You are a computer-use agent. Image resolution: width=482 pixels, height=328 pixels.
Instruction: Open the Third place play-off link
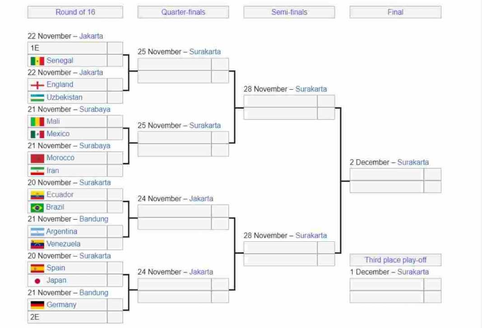(x=395, y=260)
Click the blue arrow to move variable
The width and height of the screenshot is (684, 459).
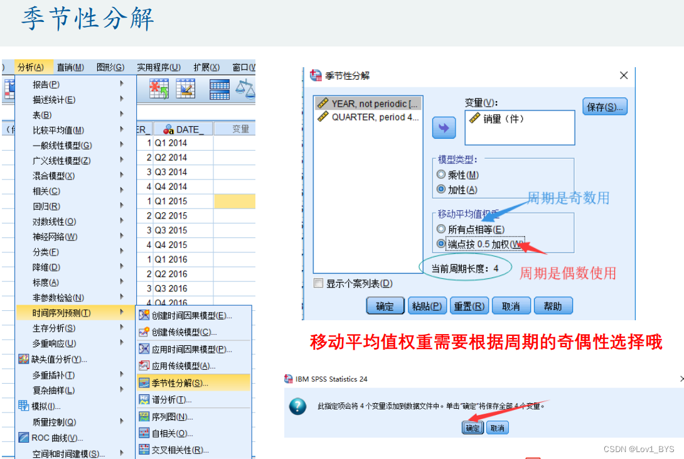point(444,127)
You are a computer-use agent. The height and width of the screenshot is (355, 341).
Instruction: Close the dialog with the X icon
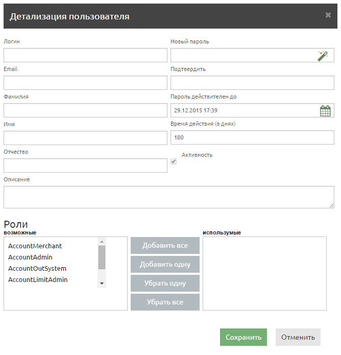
——
→ AIM OF THE EXERCISE
Update the listing above by replacing "computer-use agent" with "screen navigation assistant" wherever it appears, leaving everything else unchanged. Omit the pictures from your answer.

→ RESPONSE TO THE EXERCISE
You are a screen navigation assistant. Image resolution: width=482 pixels, height=328 pixels.
Instruction: Open the Third place play-off link
(x=395, y=260)
Click the blue arrow to move variable
The width and height of the screenshot is (684, 459).
point(444,127)
You are a screen navigation assistant. The height and width of the screenshot is (355, 341).
Instruction: Close the dialog with the X icon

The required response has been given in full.